Authoring Judge: Judge Charles D. Susano, Jr.
Originating Judge:Chancellor Michael W. Moyers
Knox County Court of Appeals 03/30/15
Kathyrne Kennedy v. Karl E. Childs

M2014-00093-COA-R3-JV

This appeal involves Father’s petition for child support modification and his petition for rehearing regarding a magistrate’s finding of criminal contempt. At issue are the juvenile court’s findings that Father failed to demonstrate a significant variance necessary for the modification of child support; the confirmation of the magistrate’s order finding Father guilty of criminal contempt for willful failure to pay child support; and the court’s decision to only excuse three months of Father’s child support arrearages. We conclude that the trial court erred in calculating Father’s and Mother’s monthly gross incomes on the child support worksheet but that the record is otherwise insufficient to address the issues raised by Father. Therefore, we affirm in part, vacate in part, and remand.

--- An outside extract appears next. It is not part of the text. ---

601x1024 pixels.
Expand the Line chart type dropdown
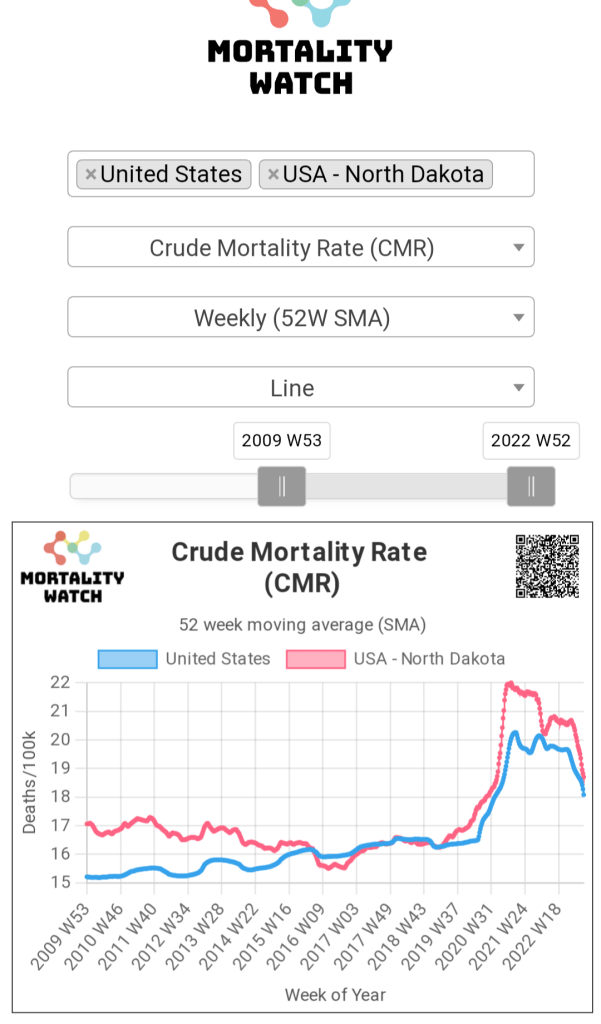(x=300, y=387)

Authoring Judge: Judge W. Neal McBrayer
Originating Judge:Judge Raymond Grimes
Montgomery County Court of Appeals 03/30/15
Janice Bunch v. Tiffany Jones

W2014-01161-COA-R3-CV

This is an appeal from an award of attorney’s fees following settlement of the underlying lawsuit. Appellees, law firm and attorney, represented Appellant in a lawsuit arising from an automobile accident. After protracted mediation, Appellee orally agreed to lower its contingency fee from 33 1/3% to 10% in consideration of Appellant’s agreement to settle her case against the tort defendants for $52,000. Appellant agreed to accept this offer and signed the settlement agreement at the conclusion of the mediation. Thereafter, Appellant allegedly refused to sign the releases drafted by the tort defendants. The trial court, upon the tort defendants’ motion, enforced the settlement agreement reached by the parties at mediation. Appellees assert that Appellant’s refusal to sign the releases drafted by the tort defendants constitutes a breach of the modified fee agreement and now seek to enforce an attorney’s fee lien for the full one-third of the recovery. The trial court granted Appellees’ motion to enforce its lien for the full amount, and Appellant appeals. We conclude that the terms of the modified fee agreement between Appellees and Appellant only required Appellant to settle her case with the tort defendants for $52,000, which she did. Accordingly, the trial court erred in not enforcing the modified fee agreement. Reversed in part, affirmed in part, and remanded.

Authoring Judge: Judge Kenny Armstrong
Originating Judge:Judge Donna M. Fields
Shelby County Court of Appeals 03/30/15
Thomas D. McClure, Sr. v. Linda Bentley McClure

E2014-00412-COA-R3-CV

The issue presented in this divorce appeal is whether the trial court erred in refusing to appoint a guardian ad litem for Thomas D. McClure, Sr. (Husband), and proceeding to trial in Husband's absence after he was duly notified of the trial date. Finding no abuse of discretion, we affirm the judgment of the trial court.

Authoring Judge: Judge Charles D. Susano, Jr.